OBJECTIVE 1 -
Answer these questions from the slides on generalized additive models:
(a) Which distribution is given for \( q=2 \) in the Tweedie distribution?
(b) Which parameter is estimated for the negative binomial distribution?
(c) What does the letter \( s \) stand for in the smooth terms?
OBJECTIVE 2 - Extend the slides on generalized additive models, beginning with the content under the heading "What is smoothing?".

TEXT EXTRACT -
---

Generalized Additive Models

Overview

  • What is a GAM?
  • What is smoothing?
  • How do GAMs work?
  • Fitting GAMs using dsm

What is a GAM?

"gam"

  1. Collective noun used to refer to a group of whales, or rarely also of porpoises; a pod.
  2. (by extension) A social gathering of whalers (whaling ships).

(via Natalie Kelly, AAD. Seen in Moby Dick.)

Generalized Additive Models

  • Generalized: many response distributions
  • Additive: terms add together
  • Models: well, it's a model…

What does a model look like?

  • Count \( n_j \) distributed according to some count distribution
  • Model as sum of terms

plot of chunk sumterms

Mathematically...

Taking the previous example…

\[ n_j = \color{red}{A_j}\color{blue}{\hat{p}_j} \color{green}{\exp}\left[\color{grey}{ \beta_0 + s(\text{y}_j) + s(\text{Depth}_j)} \right] + \epsilon_j \]

where \( \epsilon_j \sim N(0, \sigma^2) \), \( \quad n_j\sim \) count distribution

  • \( \color{red}{\text{area of segment - offset}} \)
  • \( \color{blue}{\text{probability of detection in segment}} \)
  • \( \color{green}{\text{link function}} \)
  • \( \color{grey}{\text{model terms}} \)

Response

\[ \color{red}{n_j} = A_j\hat{p}_j \exp\left[ \beta_0 + s(\text{y}_j) + s(\text{Depth}_j) \right] + \epsilon_j \]
where \( \epsilon_j \sim N(0, \sigma^2) \), \( \quad \color{red}{n_j\sim \text{count distribution}} \)

Count distributions

plot of chunk countshist

  • Response is a count (not not always integer)
  • Often, it's mostly zero (that's complicated)
  • Want response distribution that deals with that
  • Flexible mean-variance relationship

Tweedie distribution

plot of chunk tweedie

  • \( \text{Var}\left(\text{count}\right) = \phi\mathbb{E}(\text{count})^q \)
  • Common distributions are sub-cases:
    • \( q=1 \Rightarrow \) Poisson
    • \( q=2 \Rightarrow \) Gamma
    • \( q=3 \Rightarrow \) Normal
  • We are interested in \( 1 < q < 2 \)
  • (here \( q = 1.2, 1.3, \ldots, 1.9 \))

Negative binomial distribution

plot of chunk negbin

  • \( \text{Var}\left(\text{count}\right) = \) \( \mathbb{E}(\text{count}) + \kappa \mathbb{E}(\text{count})^2 \)
  • Estimate \( \kappa \)
  • Is quadratic relationship a “strong” assumption?
  • Similar to Poisson: \( \text{Var}\left(\text{count}\right) =\mathbb{E}(\text{count}) \)

Smooth terms

\[ n_j = A_j\hat{p}_j \exp\left[ \beta_0 + \color{red}{s(\text{y}_j) + s(\text{Depth}_j}) \right] + \epsilon_j \]
where \( \epsilon_j \sim N(0, \sigma^2) \), \( \quad n_j\sim \) count distribution

Okay, but what about these "s" things?

plot of chunk n-covar

  • Think \( s \)=smooth
  • Want to model the covariates flexibly
  • Covariates and response not necessarily linearly related!
  • Want some wiggles

What is smoothing?

---

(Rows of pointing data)

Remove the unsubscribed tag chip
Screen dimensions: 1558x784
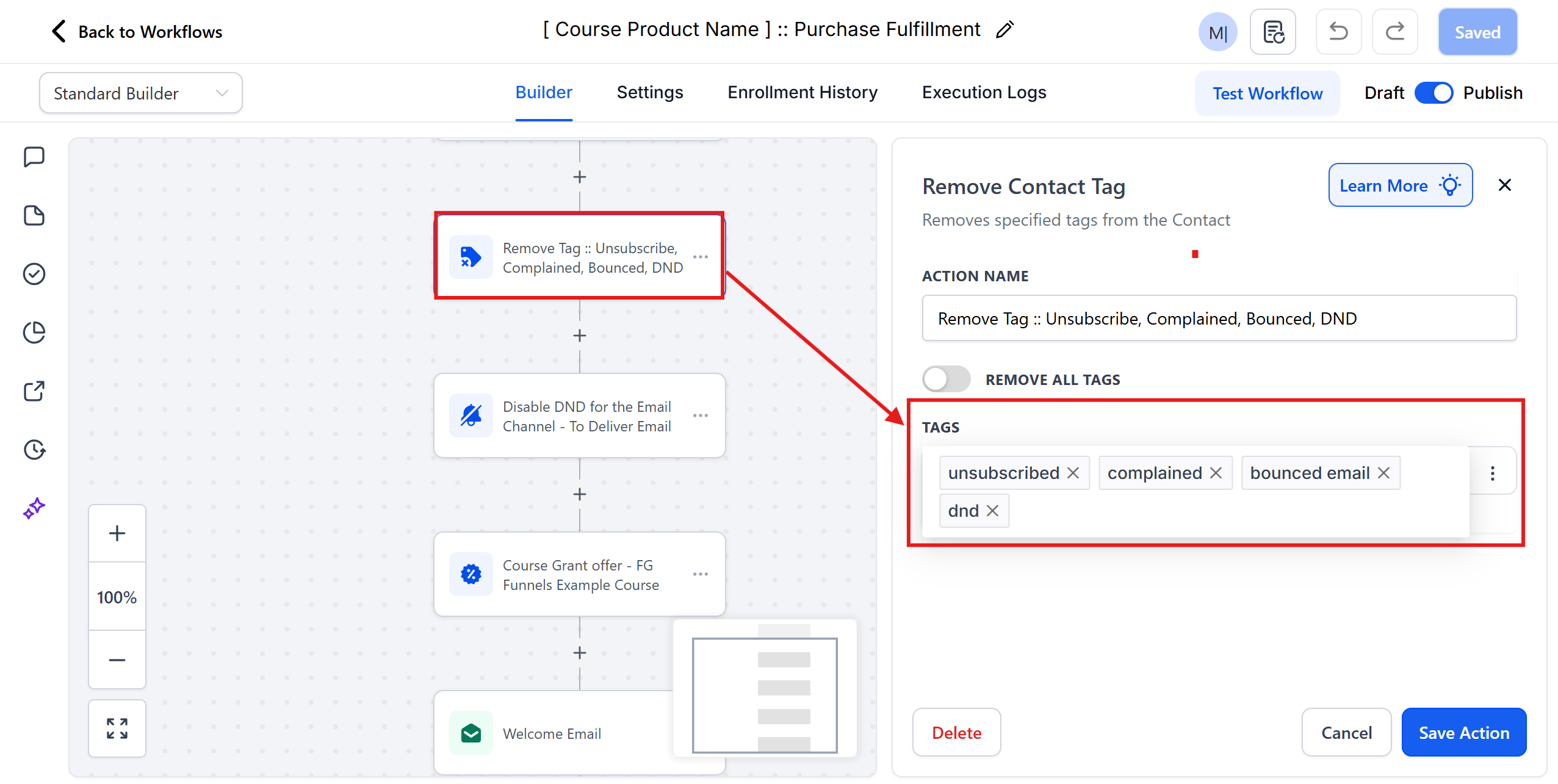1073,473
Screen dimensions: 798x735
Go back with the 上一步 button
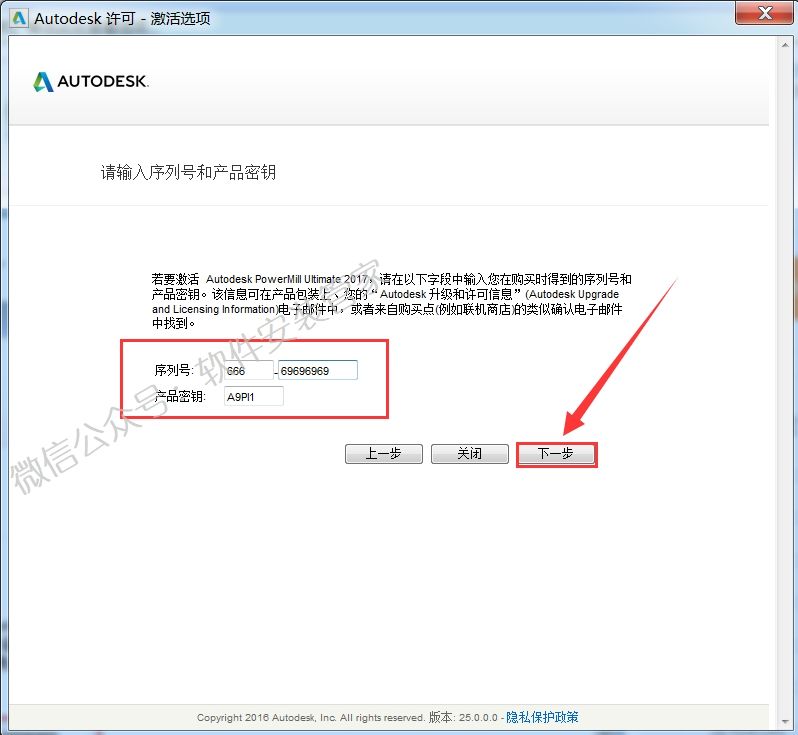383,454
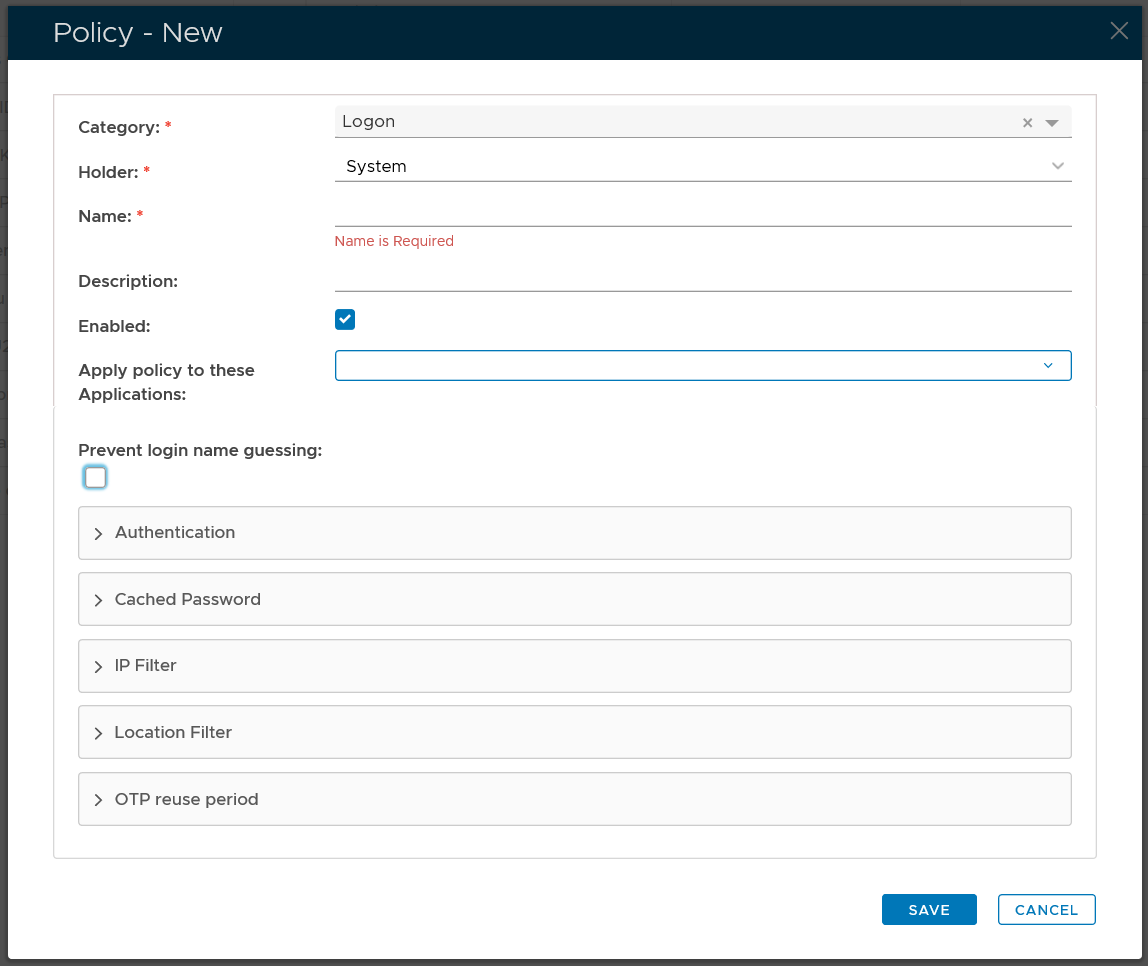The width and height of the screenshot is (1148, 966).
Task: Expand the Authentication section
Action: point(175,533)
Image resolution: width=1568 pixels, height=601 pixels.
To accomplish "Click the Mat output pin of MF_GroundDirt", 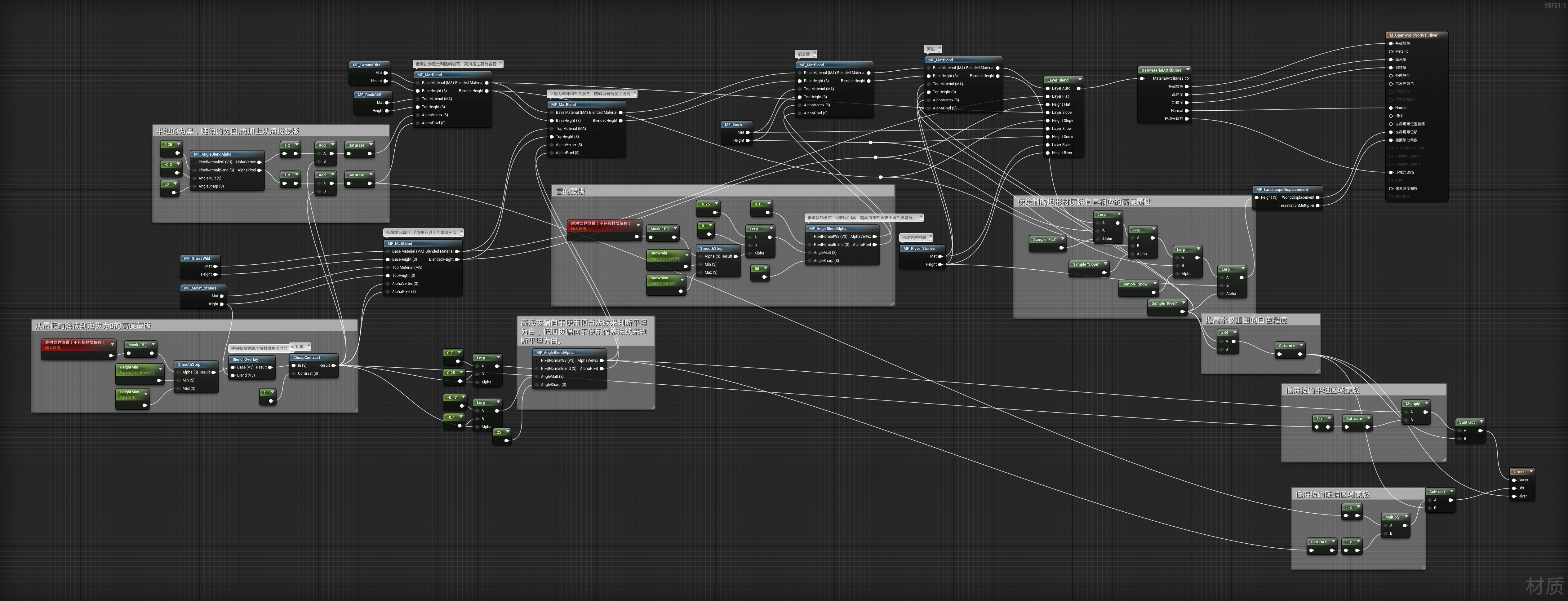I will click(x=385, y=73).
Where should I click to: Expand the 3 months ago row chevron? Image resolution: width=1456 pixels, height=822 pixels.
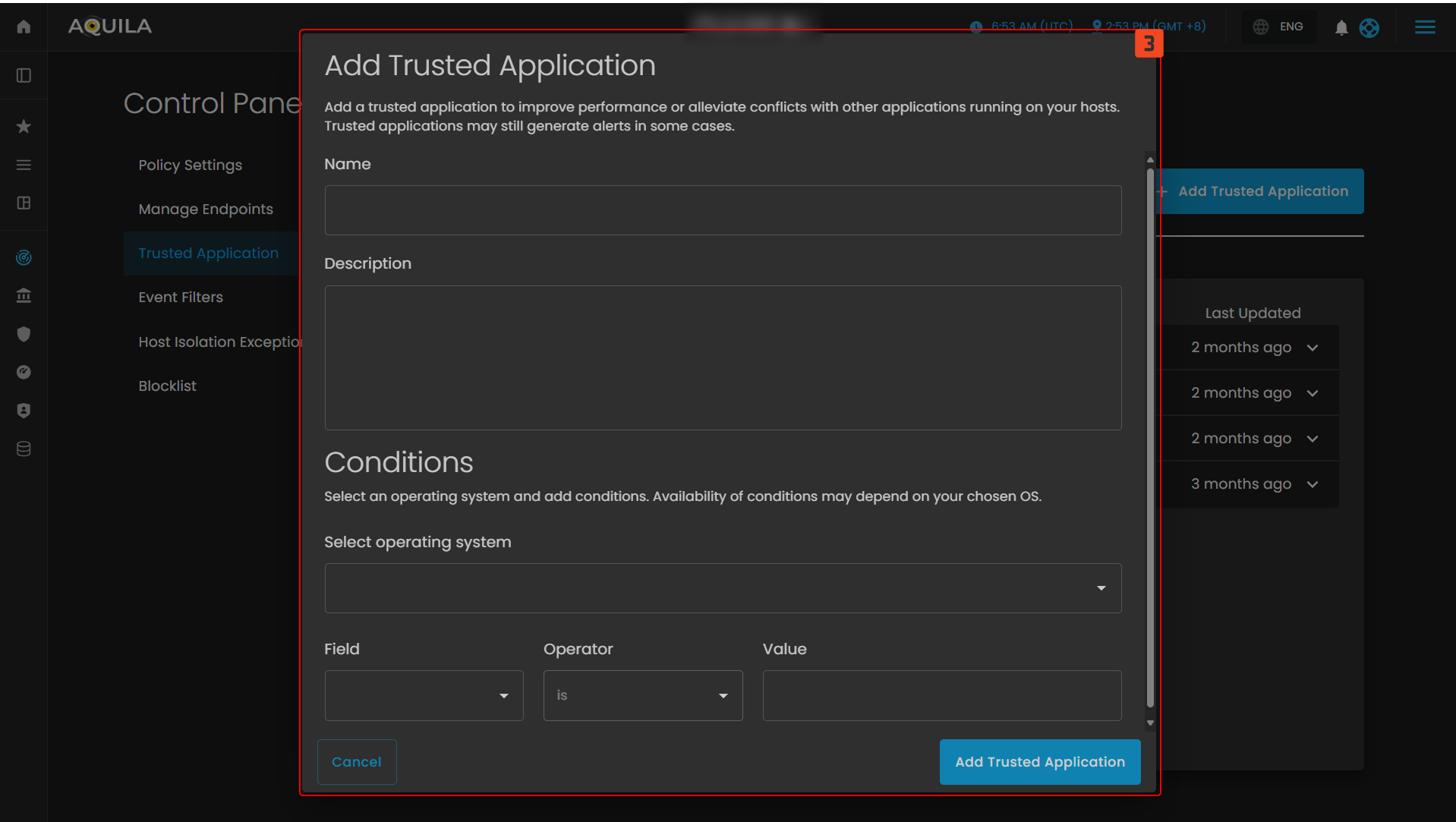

---

WRITTEN ANSWER 1 -
(a) Gamma
(b) \( \kappa \)
(c) Smooth

WRITTEN ANSWER 2 -
Straight lines vs. interpolation

plot of chunk wiggles

  • Want a line that is “close” to all the data
  • Don't want interpolation – we know there is “error”
  • Balance between interpolation and “fit”

Splines

plot of chunk unnamed-chunk-1

  • Functions made of other, simpler functions
  • Basis functions \( b_k \), estimate \( \beta_k \)
  • \( s(x) = \sum_{k=1}^K \beta_k b_k(x) \)
  • Makes the maths much easier

Measuring wigglyness

  • Visually:
    • Lots of wiggles == NOT SMOOTH
    • Straight line == VERY SMOOTH
  • How do we do this mathematically?
    • Derivatives!
    • (Calculus was a useful class afterall)

Wigglyness by derivatives

Animation of derivatives

Making wigglyness matter

  • Integration of derivative (squared) gives wigglyness
  • Fit needs to be penalised
  • Penalty matrix gives the wigglyness
  • Estimate the \( \beta_k \) terms but penalise objective
    • “closeness to data” + penalty

Penalty matrix

  • For each \( b_k \) calculate the penalty
  • Penalty is a function of \( \beta \)
    • \( \lambda \beta^\text{T}S\beta \)
  • \( S \) calculated once
  • smoothing parameter (\( \lambda \)) dictates influence

Smoothing parameter

plot of chunk wiggles-plot

How wiggly are things?

  • We can set basis complexity or “size” (\( k \))
    • Maximum wigglyness
  • Smooths have effective degrees of freedom (EDF)
  • EDF < \( k \)
  • Set \( k \) “large enough”

Why GAMs are cool...

  • Fancy smooths (cyclic, boundaries, …)
  • Fancy responses (exp family and beyond!)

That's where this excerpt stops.